Methadone and buprenorphine-naloxone both associated with reduced HIV risk among people who inject drugs

Buprenorphine drop-out rate means that methadone is favoured

Michael Carter
Published: 29 April 2014

Methadone maintenance therapy and treatment with buprenorphine-naloxone are equally effective at reducing HIV injecting risk behaviours among people who inject drugs, investigators from the United States report in the online edition of the Journal of Acquired Immune Deficiency Syndromes.

Both treatments were associated with significant reductions in injecting practices linked to a risk of HIV transmission. Sexual risk behaviour also decreased in women taking both therapies. However, drop-out rates were higher among people treated with buprenorphine-naloxone and men taking this therapy reported significantly higher rates of sexual risk-taking.

“These findings show marked and approximately equal reductions in injection and injection related risk among participants who remained on their assigned treatment,” write the authors. “Buprenorphine-naloxone, like methadone, is a successful HIV risk reduction intervention for patients who remain in treatment, but with the added advantage of being accessible in settings other than methadone programs in the US.”

People who inject drugs are one of the groups most affected by HIV in many countries including the US. Methadone maintenance therapy has been shown to be an effective HIV risk-reduction strategy for people who inject drugs. The treatment has been associated with reduced opioid use, reduced needle sharing, reduced frequency of injecting and lower HIV incidence and prevalence.

Buprenorphine-naloxone can also be used as opioid substitution therapy. A small study showed that methadone maintenance therapy and buprenorphine-naloxone were equally effective at reducing injecting risk behaviours, but that only methadone was associated with consistent declines in sexual risk.

Investigators designed a larger study comparing the impact of methadone maintenance therapy and buprenorphine-naloxone on injecting and sexual risk. Data were obtained from participants enrolled in a study examining the effect of these two therapies on liver function.

Recruitment took place between May 2006 and October 2009 with follow-up until August 2010. Participants were originally randomised on a 1:1 basis. However, a higher drop-out rate among buprenorphine-naloxone recipients meant that this was changed to 2:1, buprenorphine to methadone.

Participants completed the HIV Risk Behavior Survey at baseline and at weeks 12 and 24. The survey included questions on injecting and sexual risk in the previous 30 days.

The total study population consisted of 731 individuals (methadone= 391; buprenorphine = 340) who completed the baseline risk survey. Of these, 96% completed the follow-up surveys at weeks 12 and 24.

These follow-up assessments showed that both therapies were associated with significant and comparable reductions from baseline in the frequency of injecting (p < 0.0008 or greater). There were also significant reductions in the proportion of participants who reported sharing injecting equipment, who did not clean their equipment with bleach, who shared cookers, engaged in front/backloading and in overall needle-associated risk (p < 0.0001). These reductions did not differ by treatment assignment.

However, the frequency of methamphetamine injecting increased among buprenorphine-naloxone recipients (p < 0.05) but declined among those assigned to methadone maintenance therapy. The investigators were unable to explain this and suggest it “may be an incidental finding as it has not been previously reported.”

Both treatment groups reported a reduction in the number of sexual partners. Analysis of sexual behaviour by gender showed that risk was reduced among women regardless of their treatment assignment. For males, the sexual score increased for those taking buprenorphine-naloxone but declined for those assigned to methadone maintenance therapy. The authors suggest this “could be a result of a greater impact on sexual hormone production among patients taking methadone, particularly males.”

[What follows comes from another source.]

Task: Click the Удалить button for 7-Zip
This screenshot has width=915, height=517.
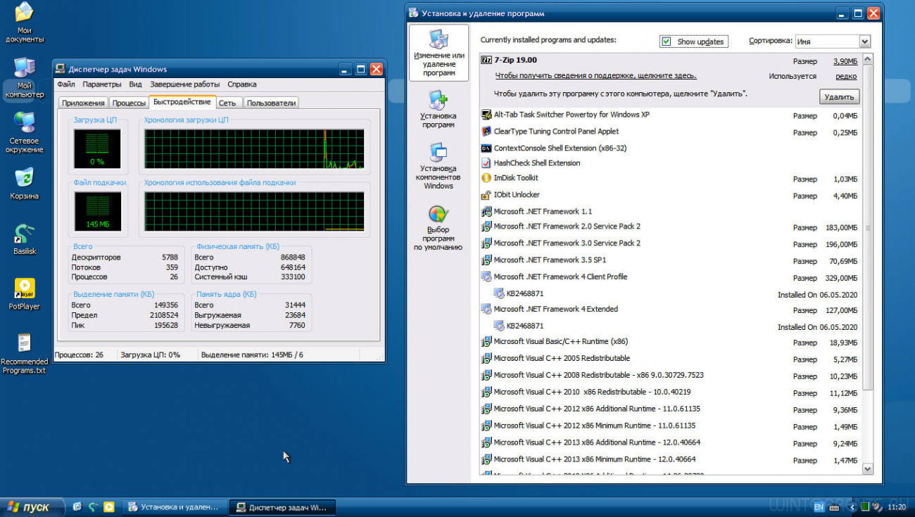Action: [839, 97]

They conclude their “findings further support the importance of expanding availability of evidence-based medical treatment for opioid addiction.”

The higher drop-out rate among patients treated with buprenorphine-naloxone “suggest that methadone may be generally more effective.”

Reference

Woody G et al. HIV risk reduction with buprenorphine-naloxone or methadone: findings from a randomized trial. J Acquir Immune Defic Syndr, online edition. DOI: 10.1097/QAI0000000000000165, 2014.